CCA energy-efficiency improvement targets extended
Alex Blake | 3 April 2013

The UK government and British energy-intensive industries (EIIs) have agreed to extend energy-efficiency improvement targets to 2020.

The 2020 targets extend those previously agreed under the voluntary Climate Change Agreements (CCA) scheme (which expired in March 2013) and aim to deliver an overall 11 per cent energy efficiency improvement across all industry sectors, against ‘agreed baselines’.

Around 9,900 industrial sites covering 51 energy-intensive sectors of industry including steel, aluminium, glass, aerospace and farming have agreed to the target extension.

Since Monday (1 April), the CCA now provides EIIs with a rebate to the Climate Change Levy of up to 90 per cent if they meet energy efficiency improvement targets (up from 65 per cent). The Climate Change Levy is a tax on certain energy fuels in an attempt to incentivise energy efficiency.

According to the Department of Energy and Climate Change (DECC), if the targets are reached, the industries involved could save up to £300 million on the Climate Change Levy.

The DECC went on to say that various methods will be utilised in order to meet the targets, including ‘high efficiency motors, variable speed drivers, energy efficient boilers, improved energy management systems and process optimisation’.

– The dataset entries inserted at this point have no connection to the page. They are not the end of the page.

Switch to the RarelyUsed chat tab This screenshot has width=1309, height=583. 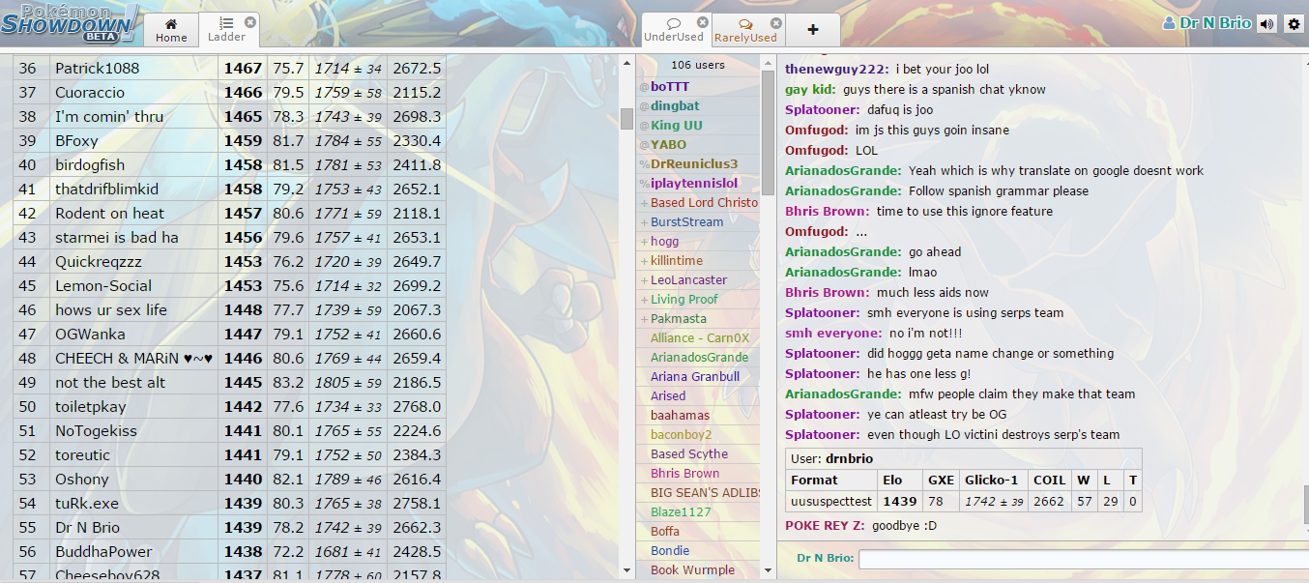pyautogui.click(x=744, y=38)
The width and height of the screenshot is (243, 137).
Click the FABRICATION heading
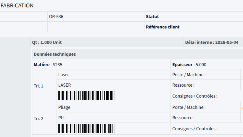point(17,6)
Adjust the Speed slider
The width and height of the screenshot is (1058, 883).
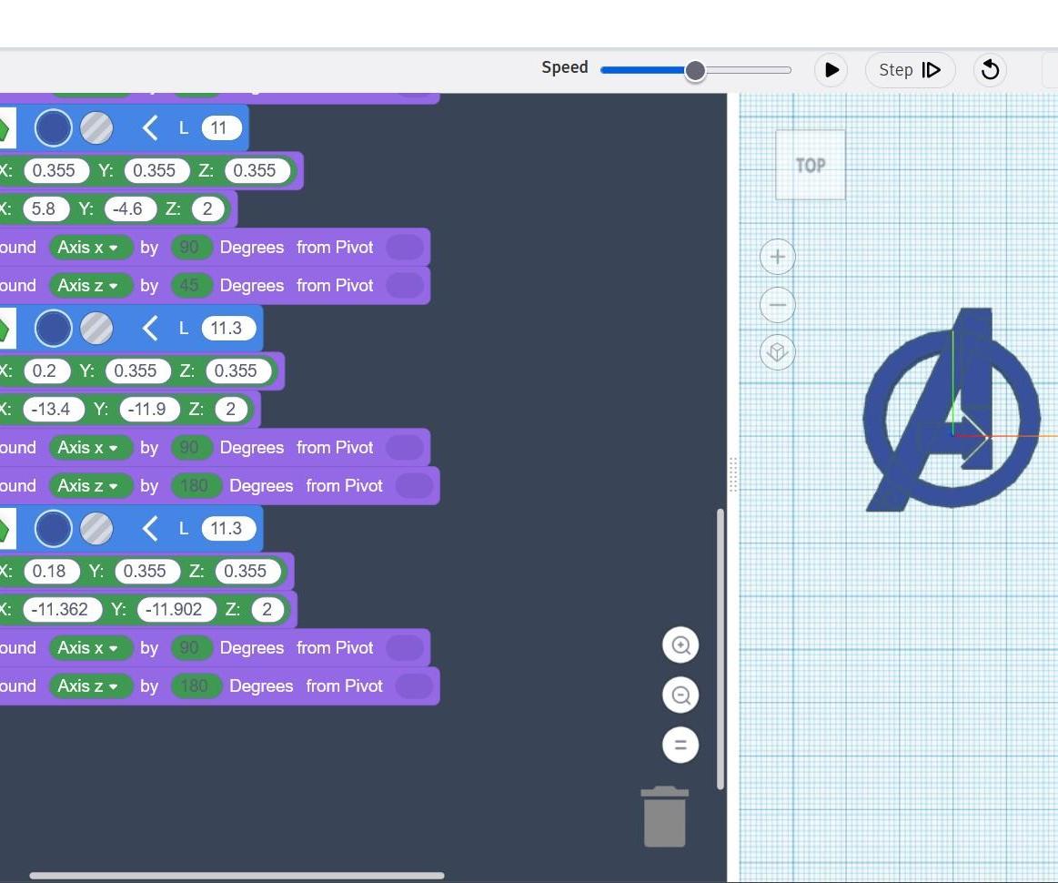point(694,69)

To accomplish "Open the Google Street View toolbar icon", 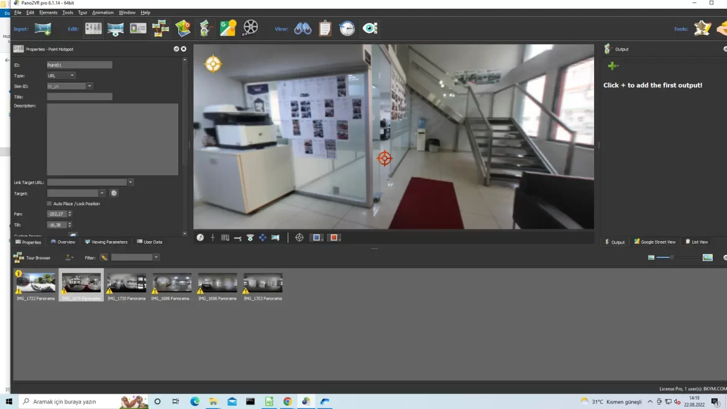I will pyautogui.click(x=228, y=29).
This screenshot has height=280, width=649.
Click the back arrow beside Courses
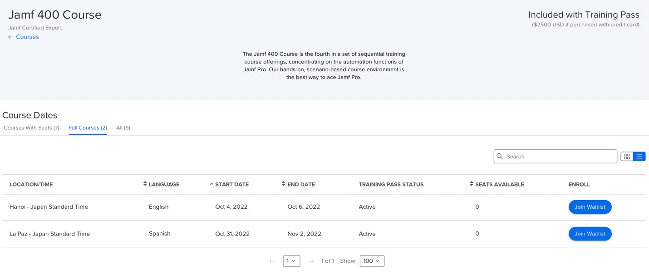[11, 37]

Targets could save £300 million

The agreement comes shortly after the European Commission (EC) launched a public debate on how best to design a new international agreement to combat climate change, as it claimed that previous industry energy efficiency targets across the EU were ‘not enough’ to keep global warming below two degrees. This was the target set in the Copenhagen Accords of 2009 on limiting man-made global warming.

As such, many UK industries have now agreed to improve energy-efficiency by varying degrees (dependent on sector) by 2020.

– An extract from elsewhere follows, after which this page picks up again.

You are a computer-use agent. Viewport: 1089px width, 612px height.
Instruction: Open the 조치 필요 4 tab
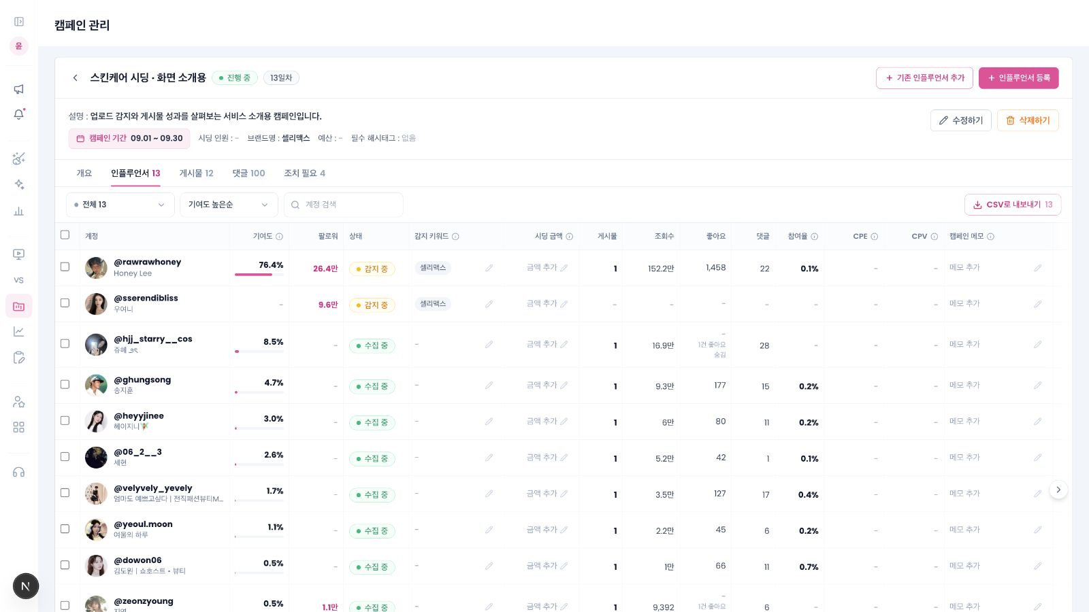pyautogui.click(x=304, y=173)
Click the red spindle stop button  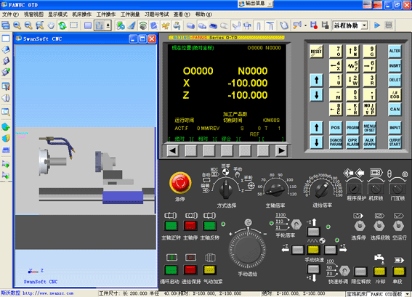point(190,226)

The laundries sector have to achieve the biggest increase under the 2020 targets, raising energy efficiency by 25 per cent, followed by the pig farming industry (22.7 per cent) and the egg-processing firms (20 per cent).

Other improvement targets outlined in the CCA scheme include:

  • Plastic: 17.0 per cent
  • Wood panel: 8.8 per cent
  • Steel: 6.2 per cent
  • Packaging & Industrial Films Associations: 5.9 per cent
  • Glass & Glass manipulators: 5.0 per cent
  • Aluminium: 2.8 per cent

According to the DECC, if all 51 sectors met their new commitments, by 2020 carbon dioxide emissions would be reduced by 19 million tonnes, primary energy consumption would be reduced by approximately 100TWh and participants could have saved an estimated £300 million a year on the Climate Change Levy.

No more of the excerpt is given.